Sir Jonathan Frederic Parker (born 8 December 1937) is a retired British Lord Justice of Appeal.

Education
Sir Jonathan was born in Bishop's Stortford, Hertfordshire, the son of Sir Edmund Parker  (1908–1981) and Elizabeth Mary Butterfield (died 1984). His father was a distinguished accountant who was senior partner of Price Waterhouse & Co. and president of the Institute of Chartered Accountants in England and Wales from 1967–68.  He was educated at Winchester College and then Magdalene College, Cambridge.

Career
He was called to the Bar in 1962.  He was appointed as Queen's Counsel in 1979.  He became a Bencher of the Inner Temple in 1985, and served as head of chambers at 11 Old Square, Lincoln's Inn.

He became a High Court Judge in the Chancery Division in 1991 when he received the customary knighthood.  He then became a Lord Justice of Appeal in 2000, whereupon he was appointed to the Privy Council in the usual way.  He retired from the bench in 2007.

◆ **TASK PROMPT**:
Resume the biography of Sir Jonathan Parker, carrying it on from after its final sentence about his retirement from the bench in 2007.

◆ **DATASET EXCERPT**:
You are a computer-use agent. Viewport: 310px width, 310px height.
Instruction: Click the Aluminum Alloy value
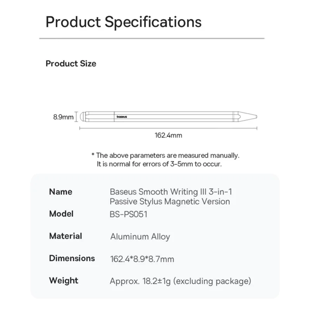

◆ **REPLY TO THE EXERCISE**:
He also served as the Attorney-General of the Duchy of Lancaster from 1989 to 1991 and as Vice-Chancellor of the County Palatine of Lancaster from 1994 to 1998.

Judicial decisions
As a Lord Justice of Appeal and as a judge at first instance, Sir Jonathan Parker was involved a number of important judicial decisions, including:
 In Plus Group Ltd v Pyke [2002] EWCA Civ 370
 Kaur v MG Rover Group Ltd [2004] EWCA Civ 1507
 Re Barings plc (No 5) [1999] 1 BCLC 433 (High Court)
 Oldham v Kyrris [2003] EWCA Civ 1506
 Green v Lord Somerleyton [2003] EWCA Civ 198
 Murad v Al-Saraj [2005] EWCA Civ 959
 Regentcrest plc v Cohen [2001] 2 BCLC 80
 Rock (Nominees) Ltd v RCO Holdings Ltd [2004] EWCA Civ 118
 Bhullar v Bhullar [2003] EWCA Civ 424
 Royal Trust Bank v National Westminster Bank plc (High Court)
 Lipkin Gorman v Karpnale Ltd [1989] 1 WLR 1340 (Court of Appeal)
 Re Spectrum Plus Ltd [2004] EWCA Civ 670 (Court of Appeal)

Personal life 
Sir Jonathan is married to Maria-Belen Burns, daughter of publisher Thomas Ferrier Burns . He and Lady Parker have three sons: James (born 1968), Oliver (born 1969), and Peter (born 1971), and a daughter, Clare (born 1972).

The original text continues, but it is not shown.